THE decision of the Awami League-Jatiya Party government to hand over the detained general secretary of the United Liberation Front of Assam, Anup Chetia, to India in response to ‘an informal request by the Indian government’ appears to be illegal, immoral and, in a broader sense, even unconstitutional. According to a report front-paged in New Age on Thursday, the home minister, Sahara Khatun, when talking to journalists after presiding over the 50th meeting of the National Committee on Prevention of Smuggling on Wednesday, said: ‘We have to hand him over but it has to be done through the correct legal procedure, which has already begun.’ The question is why the incumbents ‘have to’ do something that borders on the immoral, illegal and even unconstitutional just for the sake of keeping an ‘informal request’ of a neighbouring country.

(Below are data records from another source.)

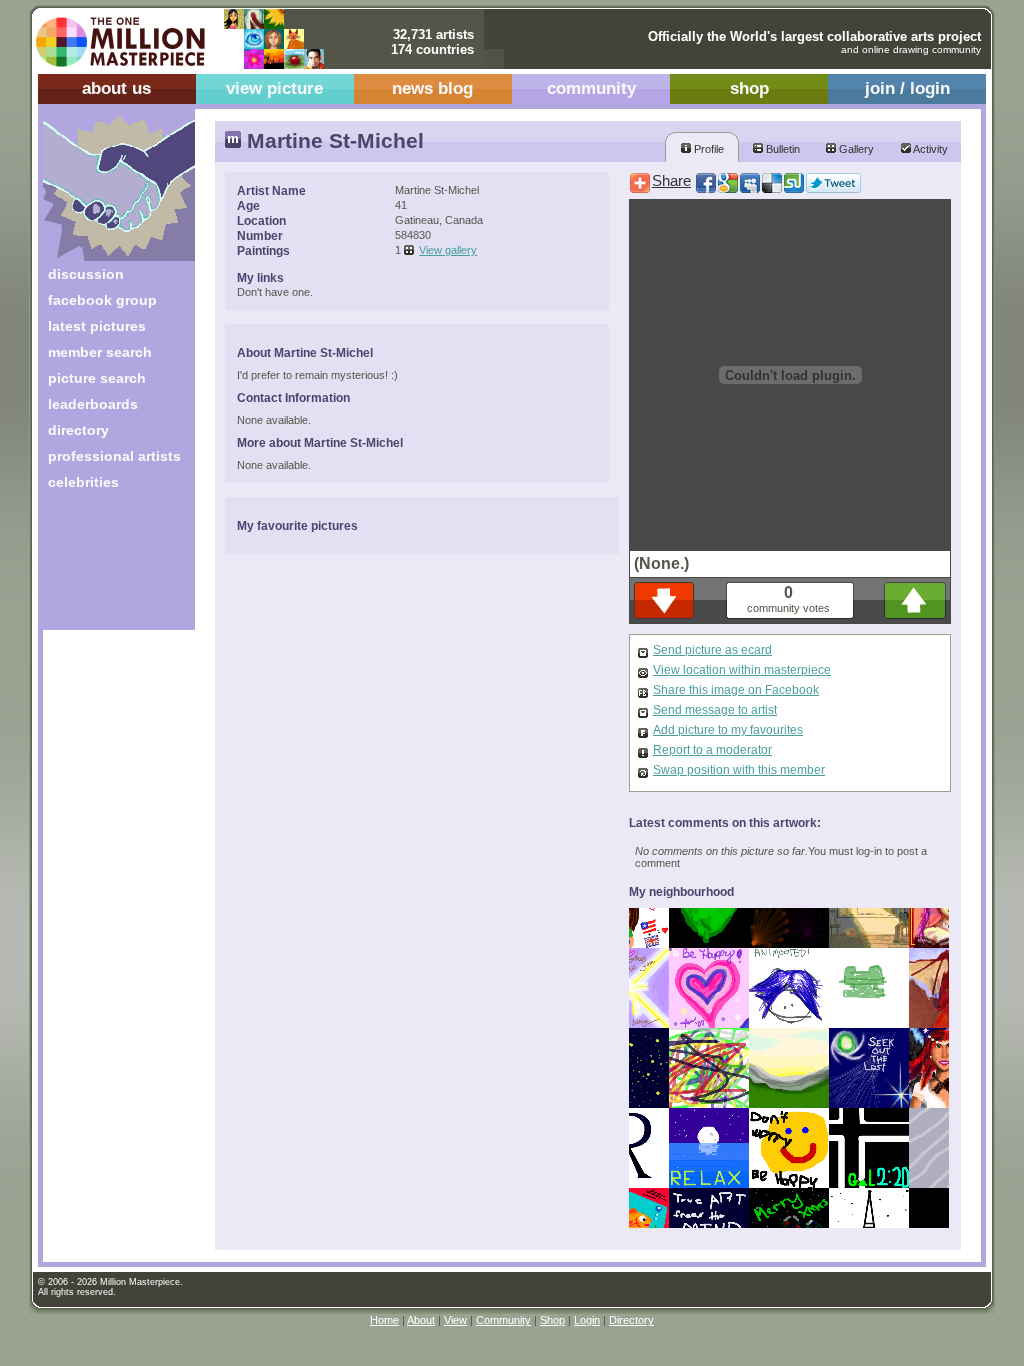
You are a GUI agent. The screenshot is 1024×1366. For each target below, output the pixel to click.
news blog (432, 88)
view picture (274, 88)
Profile (707, 149)
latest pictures (97, 326)
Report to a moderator (712, 750)
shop (749, 88)
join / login (907, 88)
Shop (552, 1320)
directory (78, 430)
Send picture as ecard (712, 650)
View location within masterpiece (742, 670)
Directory (631, 1320)
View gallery (448, 250)
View (455, 1320)
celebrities (83, 482)
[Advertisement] (105, 567)
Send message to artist (715, 710)
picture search (97, 378)
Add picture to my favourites (728, 730)
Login (587, 1320)
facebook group (102, 300)
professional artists (114, 456)
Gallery (855, 149)
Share (671, 181)
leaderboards (93, 404)
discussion (86, 274)
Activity (929, 149)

Chetia was arrested in Dhaka on December 21, 1997 along with his two associates on the charge of illegal possession of foreign currencies and a satellite phone, convicted and imprisoned. Just over eight months later, they sought political asylum in Bangladesh on the grounds that their lives would be at stake if they were returned to India, as they had been fighting for the independence of the people of Assam. Subsequently, on August 23, 2003, the High Court issued a rule asking the government to explain in four weeks why it should not be directed to dispose of the three applications for political asylum. The court also ordered the government to keep the three in safe or protective custody till their appeals for political asylum could be disposed of. The government has neither disposed of their asylum applications nor responded to the High Court’s rule thus far. Hence, until the High Court’s rule and the asylum applications are disposed of, the government cannot simply hand them over to the Indian government; it would be illegal if the government does so against their will.
Moreover, it would be immoral to hand over Chetia and his associates to the Indian government, from which they sought refuge from in the first place. Most importantly, the government’s action may be in contradiction with the fundamental principles of state policy, as defined in the constitution of the republic. The constitution of the republic says the state shall ‘support oppressed people through the world waging a just struggle against imperialism, colonialism and racialism.’
The official position of the AL-JP government seems to be that, since the Indian government is in negotiations with ULFA, it wants to play a positive role towards peaceful resolution of the unrest in Assam. However, according to Indian media, ULFA is currently divided over negotiations with the Indian government. At this point in time, as it is not clear which side of the divide Chetia and his associates are on, sending them back to India could very well mean death sentences to them. Here it is pertinent to recall, after his arrest and subsequent handover to the Indian authorities in December 2009, ULFA chairman termed Bangladesh a ‘betrayer’. Hence, the government would be well-advised not to hand over Chetia and his associates against their will.
On balance, the incumbents have their legal, moral and constitutional obligations at one end and ‘an informal request’ from the Indian government on the other. The choice that they seem to have made would make them look like officers of the Indian police, not managers of a sovereign state. The people of Bangladesh cannot afford to accept such ignominy.